A week-long presentation of Asian cinema
A Production of Pacific Arts Movement, presenters of the San Diego Asian Film Festival
Schedule of Events:
5:30 pm - 108 mins - Village Rockstars 2
Kim Jiseok Award, 2024 Busan International Film Festival
Official Selection, 2025 Berlin International Film Festival
Seven years after we first met her, Dhunu is no longer a kid and she knows it. “I want to be small again,” she tells a friend. While she can roam the fields and climb familiar trees, she knows that growing up is around the corner, an adulthood she sees in her mother, herself older, and the other women of the village who tend the crops. There is no promise that what worked for a previous generation will work for hers. Corporations are creeping in from beyond the horizon. And her teacher reminds the class that increasing floods are the village’s top concern.
Yet, some things remain. Dhunu still harbors music dreams.
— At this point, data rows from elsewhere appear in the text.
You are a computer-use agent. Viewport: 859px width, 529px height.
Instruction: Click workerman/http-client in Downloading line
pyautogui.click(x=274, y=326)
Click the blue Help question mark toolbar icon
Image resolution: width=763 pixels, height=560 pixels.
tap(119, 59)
The breeze still makes her smile. As external and internal worlds shift, director Rima Das lingers on these golden hour moments, and the window they open to the enduring lives of Assamese women: the tenderness between mother and daughter, the camaraderie between women in the fields, the friendships of girls approaching womanhood. There are rituals and ceremonies, goats and river leeches. All while Dhunu quietly imagines a life ahead. She once carved guitars out of styrofoam. Now, she will carve a future of her own. Like Das’ brilliant snapshot of her beloved Assam village, it will surely be luminous.
7:45 pm - 116 mins - Blue Sun Palace
Didi and Cheung share the kind of puppy love best experienced in the diaspora: a Taiwanese construction worker and a Mainland masseuse, stealing free hours to sing Faye Wong songs in karaoke. Meanwhile, Didi and her co-worker Amy share a different kind of love: a friendship bound by dreams of moving out of the shadow economy and starting their own restaurant together. A tragedy derails all plans though, and the unique numbness of being in between homes, families, friendships, and life stages envelopes those who remain.
As performed by Taiwan cinema veterans Wu Ke-xi (of Midi Z’s films) and Lee Kang-sheng (of Tsai Ming-liang’s), that numbness is never devoid of feeling. Their characters are yearning, romantic, and quietly proud, seeking nocturnal pleasures and never passing up the communal joys of a Chinese meal together. Director Constance Tsang finds these moments in stairways and backrooms, the makeshift palaces of Flushing immigrants with much self to discover despite much to lose.